The panel (Judges Stranch, Murphy, and Davis) held Wilkes’s case in abeyance pending the Supreme Court’s resolution of Jackson and Brown, ultimately decided together in Brown v. United States, 602 U.S. 101 (2024). Applying Brown’s newly controlling “time-of-offense” rule, the court affirmed, holding that because federal and Michigan definitions matched when Wilkes committed his drug offenses, the predicates qualify under the ACCA notwithstanding later changes to federal drug schedules.

Summary of the Opinion

The court reaffirmed two core principles:

  • Under Brown v. United States, whether a state drug conviction qualifies as a “serious drug offense” under the ACCA is measured against the federal schedules as they existed at the time of the state drug offense—not at the time of the later federal offense or at federal sentencing.
  • Under the categorical approach, courts compare statutory definitions, not the facts of the prior convictions; the “realistic probability” concept from Gonzales v. Duenas-Alvarez is a tool for determining a statute’s scope, not a license to examine case-specific facts.

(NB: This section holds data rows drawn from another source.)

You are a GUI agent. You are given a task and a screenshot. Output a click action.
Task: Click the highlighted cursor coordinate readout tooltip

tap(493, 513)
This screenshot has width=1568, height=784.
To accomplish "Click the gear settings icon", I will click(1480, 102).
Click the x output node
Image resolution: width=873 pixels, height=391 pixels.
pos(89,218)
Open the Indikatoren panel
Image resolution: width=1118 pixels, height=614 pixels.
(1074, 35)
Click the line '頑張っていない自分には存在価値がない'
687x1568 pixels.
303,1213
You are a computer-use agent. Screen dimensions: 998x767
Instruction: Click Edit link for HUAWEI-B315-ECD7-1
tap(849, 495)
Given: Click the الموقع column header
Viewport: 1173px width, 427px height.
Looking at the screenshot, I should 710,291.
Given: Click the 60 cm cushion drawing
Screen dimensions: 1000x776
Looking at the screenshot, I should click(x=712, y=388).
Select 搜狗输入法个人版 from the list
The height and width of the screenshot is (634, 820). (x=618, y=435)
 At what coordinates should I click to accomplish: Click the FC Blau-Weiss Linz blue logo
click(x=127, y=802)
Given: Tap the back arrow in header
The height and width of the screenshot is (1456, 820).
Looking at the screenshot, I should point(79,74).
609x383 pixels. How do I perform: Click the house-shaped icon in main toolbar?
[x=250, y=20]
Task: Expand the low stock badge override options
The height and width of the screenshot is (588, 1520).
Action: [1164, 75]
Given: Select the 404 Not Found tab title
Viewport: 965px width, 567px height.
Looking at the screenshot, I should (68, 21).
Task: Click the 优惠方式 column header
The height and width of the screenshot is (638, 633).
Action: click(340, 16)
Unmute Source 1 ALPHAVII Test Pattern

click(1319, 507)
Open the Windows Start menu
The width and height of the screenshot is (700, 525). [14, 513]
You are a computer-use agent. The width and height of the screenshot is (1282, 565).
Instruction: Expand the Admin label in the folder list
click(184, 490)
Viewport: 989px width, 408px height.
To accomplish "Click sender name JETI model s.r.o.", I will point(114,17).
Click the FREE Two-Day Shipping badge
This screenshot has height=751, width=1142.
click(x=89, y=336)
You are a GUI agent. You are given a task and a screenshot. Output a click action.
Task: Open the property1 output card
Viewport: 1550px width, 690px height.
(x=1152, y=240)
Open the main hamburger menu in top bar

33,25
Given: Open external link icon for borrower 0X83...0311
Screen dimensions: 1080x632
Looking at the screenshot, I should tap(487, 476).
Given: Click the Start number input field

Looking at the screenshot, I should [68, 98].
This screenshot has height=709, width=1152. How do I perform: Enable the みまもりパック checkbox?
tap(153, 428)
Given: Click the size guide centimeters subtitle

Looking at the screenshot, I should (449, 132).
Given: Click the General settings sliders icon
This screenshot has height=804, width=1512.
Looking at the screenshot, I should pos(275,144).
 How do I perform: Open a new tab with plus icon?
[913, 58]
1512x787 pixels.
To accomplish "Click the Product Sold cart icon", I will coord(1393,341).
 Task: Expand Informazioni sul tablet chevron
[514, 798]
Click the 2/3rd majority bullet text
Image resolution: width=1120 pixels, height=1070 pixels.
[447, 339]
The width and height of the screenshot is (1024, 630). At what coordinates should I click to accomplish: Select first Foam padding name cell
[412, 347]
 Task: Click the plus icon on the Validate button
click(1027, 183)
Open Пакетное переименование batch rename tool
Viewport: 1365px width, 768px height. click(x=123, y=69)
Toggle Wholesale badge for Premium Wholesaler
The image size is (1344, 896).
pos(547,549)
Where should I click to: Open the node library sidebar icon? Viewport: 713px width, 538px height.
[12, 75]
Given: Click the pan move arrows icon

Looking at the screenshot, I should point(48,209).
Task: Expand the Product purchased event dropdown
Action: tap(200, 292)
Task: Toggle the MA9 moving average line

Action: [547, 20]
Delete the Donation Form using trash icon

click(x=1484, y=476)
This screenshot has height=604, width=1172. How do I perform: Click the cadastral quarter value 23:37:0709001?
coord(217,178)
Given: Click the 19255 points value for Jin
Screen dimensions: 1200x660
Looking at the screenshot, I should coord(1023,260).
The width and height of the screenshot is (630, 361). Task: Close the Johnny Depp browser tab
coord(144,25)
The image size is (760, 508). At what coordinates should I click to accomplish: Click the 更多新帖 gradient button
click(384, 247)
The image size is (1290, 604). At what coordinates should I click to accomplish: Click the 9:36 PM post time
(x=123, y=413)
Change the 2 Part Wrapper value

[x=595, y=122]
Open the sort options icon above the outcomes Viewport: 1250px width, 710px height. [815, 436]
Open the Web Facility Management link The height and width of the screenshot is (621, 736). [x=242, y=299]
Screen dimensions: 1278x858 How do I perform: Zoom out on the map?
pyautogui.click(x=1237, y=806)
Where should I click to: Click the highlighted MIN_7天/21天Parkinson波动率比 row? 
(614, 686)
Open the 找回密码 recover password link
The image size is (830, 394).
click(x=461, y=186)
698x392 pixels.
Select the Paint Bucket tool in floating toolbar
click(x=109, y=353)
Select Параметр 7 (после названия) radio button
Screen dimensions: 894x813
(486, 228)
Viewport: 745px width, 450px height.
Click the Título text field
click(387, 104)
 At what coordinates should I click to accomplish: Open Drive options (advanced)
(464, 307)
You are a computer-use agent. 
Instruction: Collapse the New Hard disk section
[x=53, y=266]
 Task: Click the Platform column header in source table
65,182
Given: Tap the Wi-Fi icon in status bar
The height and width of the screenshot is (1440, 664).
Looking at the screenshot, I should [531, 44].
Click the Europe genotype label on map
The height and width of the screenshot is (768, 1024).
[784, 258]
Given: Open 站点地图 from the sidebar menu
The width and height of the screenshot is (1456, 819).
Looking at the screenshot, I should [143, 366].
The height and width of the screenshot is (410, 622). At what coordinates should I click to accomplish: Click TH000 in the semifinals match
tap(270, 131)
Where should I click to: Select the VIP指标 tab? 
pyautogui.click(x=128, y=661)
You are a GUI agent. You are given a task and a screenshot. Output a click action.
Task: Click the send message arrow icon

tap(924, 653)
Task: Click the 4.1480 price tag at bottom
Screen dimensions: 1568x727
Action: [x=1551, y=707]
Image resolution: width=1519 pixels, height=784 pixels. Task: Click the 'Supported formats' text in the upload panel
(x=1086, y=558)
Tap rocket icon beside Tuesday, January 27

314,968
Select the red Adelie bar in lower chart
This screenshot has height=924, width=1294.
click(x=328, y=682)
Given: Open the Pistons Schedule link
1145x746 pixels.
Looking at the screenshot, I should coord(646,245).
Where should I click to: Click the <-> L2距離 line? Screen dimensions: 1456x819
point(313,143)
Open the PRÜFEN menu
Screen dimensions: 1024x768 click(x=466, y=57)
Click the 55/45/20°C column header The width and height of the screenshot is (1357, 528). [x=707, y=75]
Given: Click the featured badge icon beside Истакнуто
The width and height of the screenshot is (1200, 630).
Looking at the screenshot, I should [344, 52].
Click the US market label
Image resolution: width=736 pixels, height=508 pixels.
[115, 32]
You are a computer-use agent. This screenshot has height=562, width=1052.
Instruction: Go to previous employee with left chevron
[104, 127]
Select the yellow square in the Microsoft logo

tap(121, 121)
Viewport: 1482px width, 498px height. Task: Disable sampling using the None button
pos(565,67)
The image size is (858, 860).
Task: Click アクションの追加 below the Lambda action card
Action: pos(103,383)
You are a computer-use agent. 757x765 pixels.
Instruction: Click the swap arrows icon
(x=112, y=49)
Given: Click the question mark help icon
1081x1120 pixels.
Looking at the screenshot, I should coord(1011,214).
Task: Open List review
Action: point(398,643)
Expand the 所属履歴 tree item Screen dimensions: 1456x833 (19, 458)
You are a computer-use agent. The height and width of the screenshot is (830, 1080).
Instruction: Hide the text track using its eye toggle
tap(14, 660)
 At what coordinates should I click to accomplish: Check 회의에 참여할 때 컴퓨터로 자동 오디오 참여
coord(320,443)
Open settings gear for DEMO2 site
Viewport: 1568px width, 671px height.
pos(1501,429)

Because Wilkes’s Michigan cocaine offenses (1994, 2006, 2007) occurred before the federal removal of [123I]ioflupane in 2015, the state and federal definitions matched at the time of those offenses. Thus, the convictions qualify as ACCA predicates. The court therefore affirmed the district court’s application of the ACCA enhancement, while noting the district court’s misstep in invoking a “realistic probability” inquiry to the facts of Wilkes’s convictions.

Analysis

Precedents Cited and Their Influence

  • Brown v. United States, 602 U.S. 101 (2024): The centerpiece of this opinion. Brown confronted three competing timing rules for ACCA’s cross-reference to the Controlled Substances Act (CSA): (1) look to the federal schedules at the time of the prior state offense; (2) at the time of the later federal offense; or (3) at federal sentencing. The Supreme Court adopted the first: a state drug conviction “counts as an ACCA predicate if it involved a drug on the federal schedules at the time of that offense.” Brown emphasized ACCA’s focus on the historical seriousness of prior crimes and public-safety risk posed by recidivists. The Sixth Circuit implements that rule here.
  • Shular v. United States, 589 U.S. 154 (2020): Clarifies that ACCA’s “serious drug offense” inquiry is categorical and looks to the elements of the state offense by reference to CSA-defined controlled substances. The Sixth Circuit uses Shular’s framework for the state/federal overlay comparison.
  • Taylor v. United States, 495 U.S. 575 (1990) and Mathis v. United States, 579 U.S. 500 (2016): Foundational categorical-approach cases. They bar courts from looking to the underlying facts of prior convictions when applying categorical comparisons.
  • Gonzales v. Duenas-Alvarez, 549 U.S. 183 (2007): Introduces the “realistic probability” concept as a method to establish that a state statute is actually applied more broadly than its text suggests. The Sixth Circuit explains that Duenas-Alvarez helps ascertain the statute’s scope, not the defendant’s specific conduct.
  • McNeill v. United States, 563 U.S. 816 (2011): Supports time-fixed inquiries under ACCA. McNeill held that ACCA’s “maximum term” is determined by looking to state law as it existed at the time of the state conviction, not later changes. Brown drew on McNeill’s logic; the Sixth Circuit echoes that reasoning to reject Wilkes’s timing argument.
  • United States v. Clark, 46 F.4th 404 (6th Cir. 2022): A Sixth Circuit guidelines case holding that for U.S.S.G. career-offender predicates, courts look to federal and state law as they existed at the time of the prior state conviction. Although Clark arose under the Guidelines, its timing logic anticipated Brown’s ACCA holding. Wilkes conceded Clark’s force and sought to await Brown; Brown has now resolved the timing question for ACCA.
  • United States v. Burris, 912 F.3d 386 (6th Cir. 2019) (en banc): Reinforces the categorical approach within the Sixth Circuit and informs the overlay analysis between state and federal definitions.
  • United States v. Wilkes, 78 F.4th 272 (6th Cir. 2023): The panel’s earlier decision in the same case. It rejected Wilkes’s “stereoisomers” mismatch argument, concluding that federal “optical and geometric isomers” coverage for cocaine is coextensive with Michigan’s definition. That earlier holding remains intact and narrows the present dispute to the ioflupane timing issue.

Legal Reasoning

The Sixth Circuit’s analysis proceeds in two principal steps: first, it clarifies the proper categorical-approach methodology; second, it applies Brown’s time-of-offense rule to the ioflupane mismatch claim.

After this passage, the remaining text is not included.